Something like this may have been inevitable in particle physics: with
essentially all articles appearing freely on arXiv.org, the journals have
already been starting to look less necessary. That reality may have made them
more willing to agree to something like this. It will be interesting to see,
ten years from now, whether this model continues to be viable or whether the
field will have adopted some entirely different mechanism for peer review.

It appears that the articles will be published under CC-BY licenses.
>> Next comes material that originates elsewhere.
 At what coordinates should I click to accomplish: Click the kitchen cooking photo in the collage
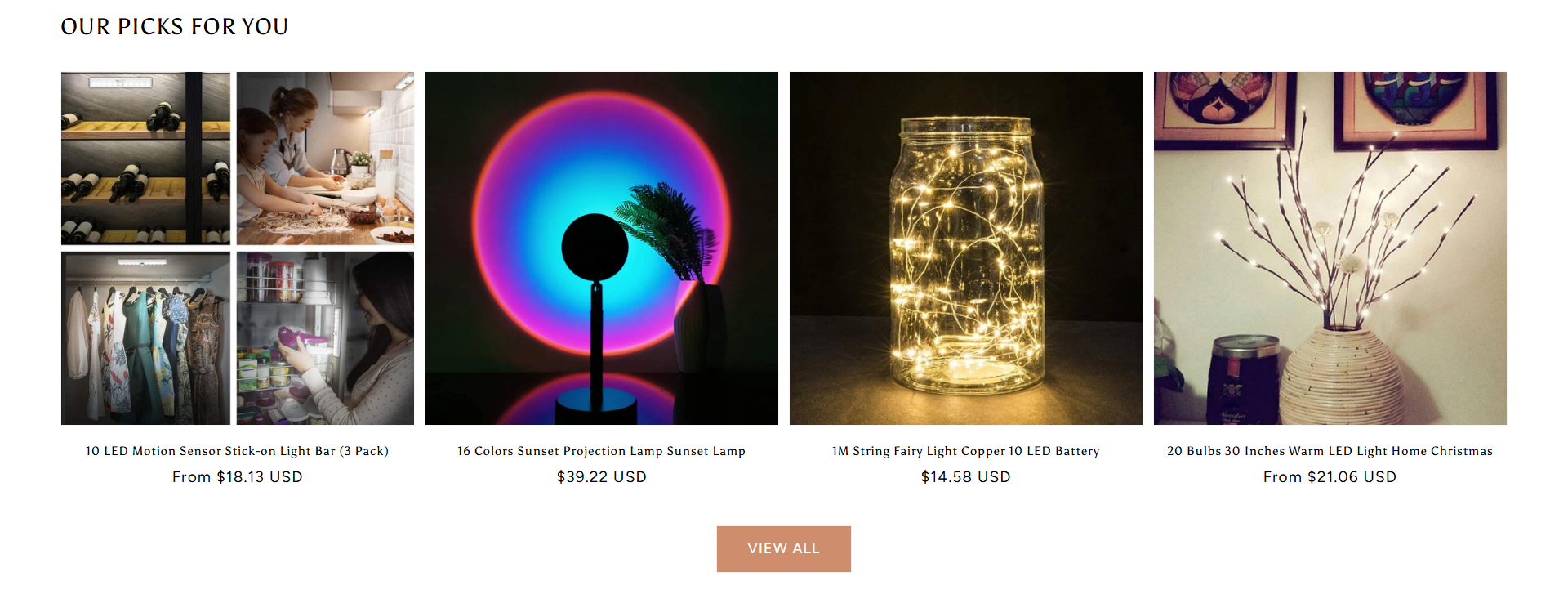pos(325,158)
The
definition of the affected articles is quite broad, too: "SCOAP^3 Articles are
defined as either all articles appearing in journals mostly carrying High-
Energy Physics content, or articles appearing in “broad band” journals which
have been submitted by researchers to arXiv.org under the corresponding
categories."

The close integration with arXiv.org is pretty much essential for this to
work, but I was still a bit surprised to see that arXiv categories are used as
_the_ defining feature of "particle physics content". (For those in the know,
those categories are hep-ex, hep-th, hep-ph, and hep-lat.)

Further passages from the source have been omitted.